Razer smartphone

Review: Razer Smartphone Is Built for Gaming on the Go

It’s impressive to think how far Razer has come as a hardware manufacturer. Starting with high-end gaming peripherals, the company has gone on to launch a well-received line of laptops and has now decided to break into the smartphone market. Its first offering is a very impressive device and one that pays tribute to the company’s history of gaming excellence. Priced at $699, the Razer Phone is packed with features, but the crown jewel is the 120hz UltraMotion screen that is one of the best in the business.

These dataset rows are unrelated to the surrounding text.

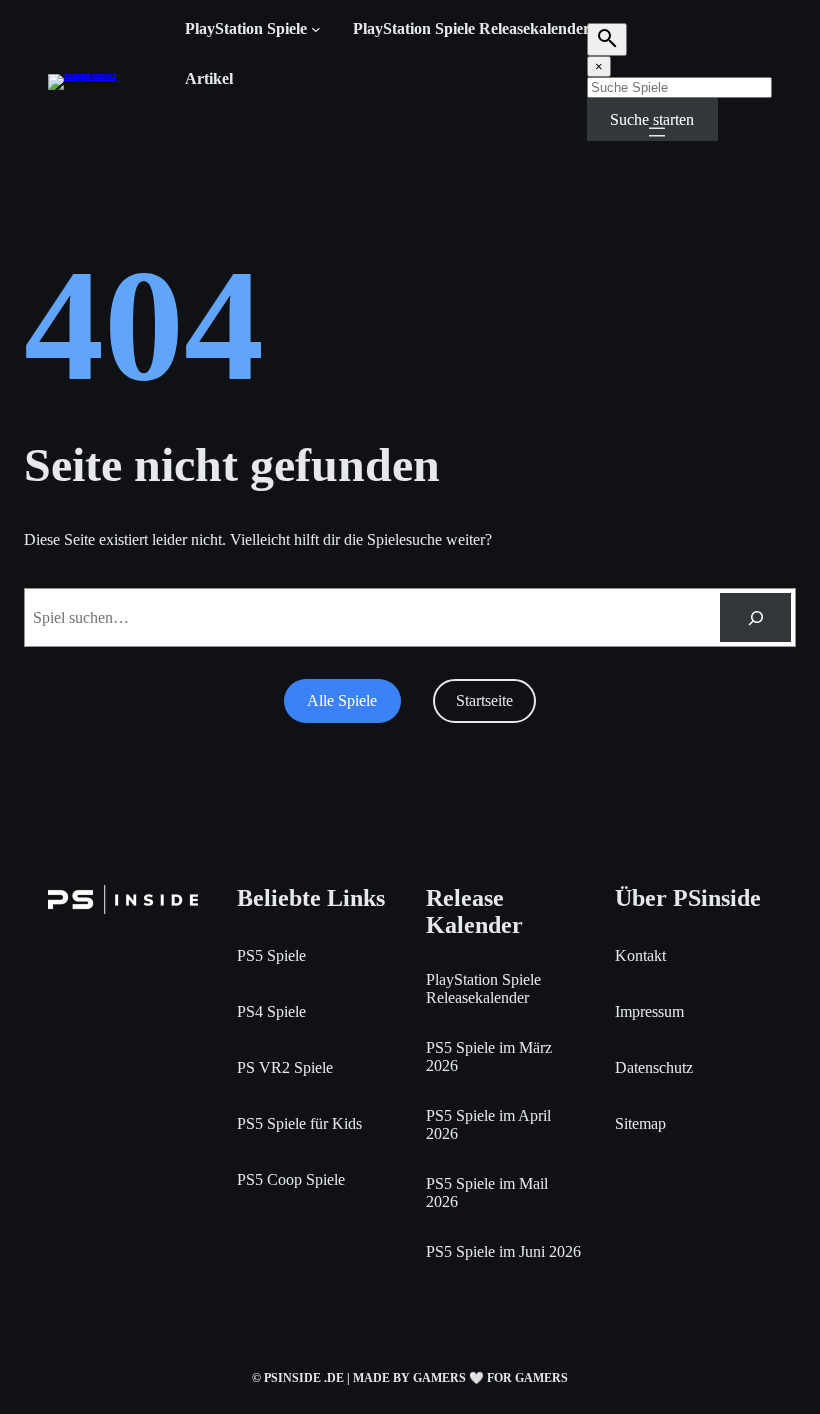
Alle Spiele (342, 700)
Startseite (484, 700)
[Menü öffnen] (657, 132)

Razer has gone for a slightly more boxy design aesthetic than that found in its sleek, streamlined laptop casings—although the CNC aluminum body certainly feels solidly built. Port-wise it’s pretty stripped back, with a microSD slot and a power button the doubles up as a fingerprint scanner, along with a pair of rounded volume controls and a Type C USB port. Unfortunately, Razer comes without a headphone jack, which—despite the excellent quality of the speakers—will come as a drawback to those looking to enjoy media from their device during a public commute. Camera-wise, there’s 8 MP worth on the front and 12 MP on the back along with a flash. The Razer’s battery is pretty big at 4,000 mAh. However, it averages out at around the 10-hour mark for web surfing, which is pretty much average for a phone of this class.

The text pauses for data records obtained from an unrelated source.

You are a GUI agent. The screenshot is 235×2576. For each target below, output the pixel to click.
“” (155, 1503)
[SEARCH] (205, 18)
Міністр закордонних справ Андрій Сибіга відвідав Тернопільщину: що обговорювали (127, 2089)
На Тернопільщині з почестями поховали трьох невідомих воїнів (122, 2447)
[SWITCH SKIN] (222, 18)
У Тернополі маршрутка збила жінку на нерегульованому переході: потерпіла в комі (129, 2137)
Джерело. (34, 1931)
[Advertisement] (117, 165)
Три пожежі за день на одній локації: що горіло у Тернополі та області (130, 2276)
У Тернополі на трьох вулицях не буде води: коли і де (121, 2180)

While the display is undeniably high-quality, it is let down by a poor backlighting mechanism that can often fail to do justice to the deep color rendering. The selling point here though is UltraMotion. At 120hz, it’s got the highest refresh rate of any phone on the market—making it the ultimate screen with which to enjoy high-spec mobile gaming. UltraMotion helps bring the phone’s considerable processing power to vivid life, with the action easily capable of being rendered at over 60 frames per second.

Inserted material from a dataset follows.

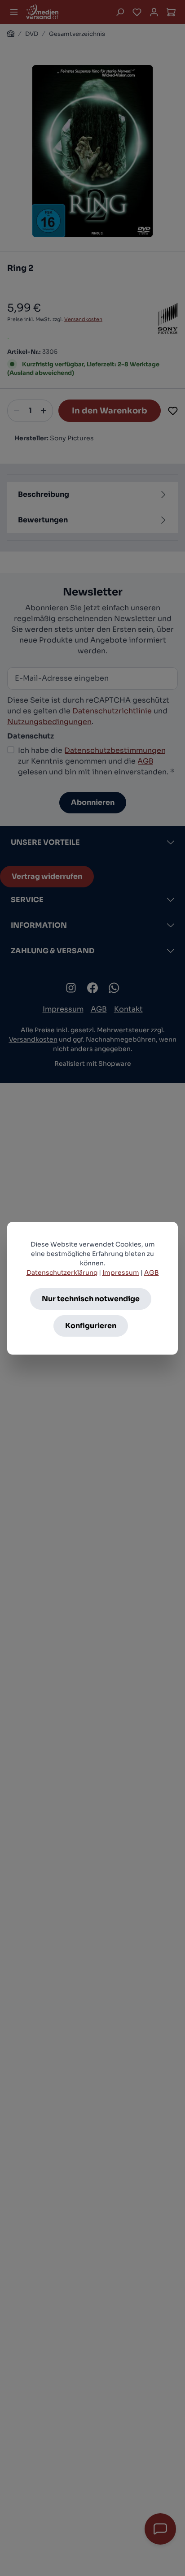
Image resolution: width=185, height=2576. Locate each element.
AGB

It’s probably not an exaggeration to say that Razer might have the best speakers of any smartphone currently available. The front-end speakers each come with their own amplifier, and it shows in the sound quality. Pre-loading it with Dolby Atmos software for genuine 360-degree sound doesn’t hurt either. Frankly, the Razer’s audio capabilities outclass those of many of today’s laptops. The mids are clear, the hi-ends are crisp without being tinny and the bass sounds nuanced. There’s also a minimal amount of distortion at higher levels. Whilst the level of speaker quality is phenomenal, one can’t help feeling that this achievement is still somewhat diminished by the irksome lack of a speaker jack that seems like it wouldn’t have killed the designers to accommodate on what is already a fairly large chassis for a smartphone of its class. If you’re the type to game on your phone in a private space, though, the speakers wonderfully reinforce the phone’s overall gaming aesthetic.

Razer smartphone
Image credit Razer


This phone is shamelessly targeted at the widening demographic of players who game seriously on their phones, and it shows. The screen is well position and comfortable to hold in the portrait position, and none of the buttons gets in the way of the user’s fingers when the action gets hectic. The frames per second count are reliably high, even on more power-hungry games. The impressive 8GB of RAM on board and Qualcomm processor comfortably outclass the rest of the competition in the Android class. It can’t quite touch the top end iPhone models for raw hardware power, but otherwise it runs most available games and apps very, very comfortably. Plus the phone’s well-engineered cooling system means it never becomes uncomfortable to hold, even over extended gaming sessions.


Not the phone’s strongest point, truth be told. Low-light shooting becomes muddled on both the front and back aperture. Feature-wise it’s very thin on the ground apart from an optical zoom that you have to pinch to use and barely achieves 2x magnification. Color rendering is good, but detail is less than what you’ll get from an iPhone in the same bracket. While functional, no one would mistake the camera features as a selling point of this handset.


This is a solid piece of design, with plenty of power under the hood and features that succeed to make it one of the best gaming phones around. However, as a general usage smartphone, there are better models from Samsung and Apple at the same price point that boast better screens like OLED, better cameras, superior battery life and (yes, again) a headphone jack. Still, this is an impressive debut for Razer as a smartphone manufacturer, and it should be interesting to see where the company goes next.